Dive Brief:
- U.S. railroads originated 927,084 carloads in February 2020, a 7.3% (year-over-year (YoY) decline). Railroads also originated 997,683 intermodal containers, a nearly 9% YoY drop, according to the latest numbers from the Association of American Railroads.
- The COVID-19 outbreak has led to blank sailings and a reduction in imports at U.S. ports, which translates to less container volume for intermodal businesses, Moody's analysts wrote in a note shared with Supply Chain Dive.
- "Like the freight railroads, lower container volumes would weigh on intermodal truck carriers at a time when volumes are already under pressure from heightened competition from traditional truck carriers, as well as last year's lane closures by some freight railroads as part of their efforts to discontinue services that did not meet internal return hurdles," the note reads.
Dive Insight:
Intermodal carriers have already had a tough year because low spot rates in the trucking market meant shippers were turning to the highway rather than the railway. But early signs suggest intermodal might be the first to take a hit from COVID-19.
The year-long downward trend for intermodal makes it harder to point to COVID-19 as the reason for the February drop, AAR Senior Vice President John Gray said, but he acknowledged that declines in port activity will ripple to railroads. The drop off in port volume has already begun to show up in February port reports.
"The headwinds facing railroads that pre-date the virus include lingering trade impacts and economic uncertainty; severe winter weather in parts of the country; blockades in Canada that shut down rail traffic there and impacted domestic traffic too," Gray said.
Western railroads — BNSF and Union Pacific — are likely to feel the impact of COVID-19 first, as they would be first to handle the volume coming from China. "With longer steaming times, we would expect the Eastern railroads to experience lower volumes shortly," ACT Research wrote in a note emailed to Supply Chain Dive.
CSX CEO Jim Foote said the railroad hasn't yet seen volume changes from extended production shortages but expects impact on intermodal "in the coming weeks," he said at an investor conference Wednesday. "Our hope is the increased activity levels in China will begin restocking the supply chain quickly."
"At this point, we expect a sharp but short decline in economic activity, but the situation continues to evolve quickly," Tim Denoyer, ACT Research vice president and senior analyst, said in a statement. "With a likely inventory restock in the second half, among several tailwinds, there is a case for recovery in freight.
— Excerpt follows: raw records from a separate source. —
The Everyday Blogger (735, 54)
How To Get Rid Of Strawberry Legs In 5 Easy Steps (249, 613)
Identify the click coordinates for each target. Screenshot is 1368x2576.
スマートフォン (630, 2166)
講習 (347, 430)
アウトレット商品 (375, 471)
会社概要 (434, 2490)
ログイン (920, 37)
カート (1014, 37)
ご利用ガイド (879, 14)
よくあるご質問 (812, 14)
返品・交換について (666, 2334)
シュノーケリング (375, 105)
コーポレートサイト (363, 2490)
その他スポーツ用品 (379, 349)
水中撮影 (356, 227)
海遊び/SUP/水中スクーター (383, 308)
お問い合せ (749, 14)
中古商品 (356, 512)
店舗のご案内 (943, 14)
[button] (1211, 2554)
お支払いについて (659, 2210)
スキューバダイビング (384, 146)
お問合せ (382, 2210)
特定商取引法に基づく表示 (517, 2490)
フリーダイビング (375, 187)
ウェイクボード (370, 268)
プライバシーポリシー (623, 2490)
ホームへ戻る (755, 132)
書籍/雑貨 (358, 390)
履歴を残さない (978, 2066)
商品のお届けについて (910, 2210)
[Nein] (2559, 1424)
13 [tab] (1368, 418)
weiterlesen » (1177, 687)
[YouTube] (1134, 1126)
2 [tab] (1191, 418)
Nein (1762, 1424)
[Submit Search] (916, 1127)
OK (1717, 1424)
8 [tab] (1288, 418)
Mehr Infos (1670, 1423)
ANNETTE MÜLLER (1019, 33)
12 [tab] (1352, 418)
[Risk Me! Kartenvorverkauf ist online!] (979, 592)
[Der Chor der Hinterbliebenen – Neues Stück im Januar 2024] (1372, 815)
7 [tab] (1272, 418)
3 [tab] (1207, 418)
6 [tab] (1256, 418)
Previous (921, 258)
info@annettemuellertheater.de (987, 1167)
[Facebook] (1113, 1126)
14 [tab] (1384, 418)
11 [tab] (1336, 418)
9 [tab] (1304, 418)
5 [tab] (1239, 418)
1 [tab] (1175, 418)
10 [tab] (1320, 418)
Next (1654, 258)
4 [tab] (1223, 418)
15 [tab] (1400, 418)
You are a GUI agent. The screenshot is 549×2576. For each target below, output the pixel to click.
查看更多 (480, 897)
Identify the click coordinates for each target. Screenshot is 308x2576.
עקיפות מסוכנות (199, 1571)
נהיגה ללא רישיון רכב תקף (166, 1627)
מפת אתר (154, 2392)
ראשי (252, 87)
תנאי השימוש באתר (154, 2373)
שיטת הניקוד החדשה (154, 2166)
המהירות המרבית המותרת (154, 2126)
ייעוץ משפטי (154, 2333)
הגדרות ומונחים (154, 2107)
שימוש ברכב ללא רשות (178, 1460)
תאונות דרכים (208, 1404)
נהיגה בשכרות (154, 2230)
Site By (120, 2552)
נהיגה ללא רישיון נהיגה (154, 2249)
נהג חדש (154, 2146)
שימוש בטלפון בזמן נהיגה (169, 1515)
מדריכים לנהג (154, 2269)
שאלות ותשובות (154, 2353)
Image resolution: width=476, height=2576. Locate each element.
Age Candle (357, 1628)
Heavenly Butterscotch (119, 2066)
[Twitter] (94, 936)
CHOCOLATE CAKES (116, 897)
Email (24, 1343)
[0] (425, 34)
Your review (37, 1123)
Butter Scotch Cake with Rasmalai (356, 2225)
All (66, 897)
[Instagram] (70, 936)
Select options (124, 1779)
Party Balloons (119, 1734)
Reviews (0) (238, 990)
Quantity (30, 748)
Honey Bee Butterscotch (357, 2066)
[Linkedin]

And with capacity coming, we think the outlook for improving truckload rates is fairly resilient to COVID-19."
The COVID-19 outbreak is expected to impact both the supply (factories in China and elsewhere) and demand (shopping around the world) ends of the supply chain. On the demand side, Moody's is now forecasting the automotive sector will see a 2.5% decline in sales for 2020. As shippers see demand for their products shrink, this will be passed along to carriers in the form of decreased demand for freight.
Prolonged demand decline could also impact trucking companies and parcel delivery companies, but UPS and FedEx could benefit in the short term from increased demand for airfreight out of China, Moody's said.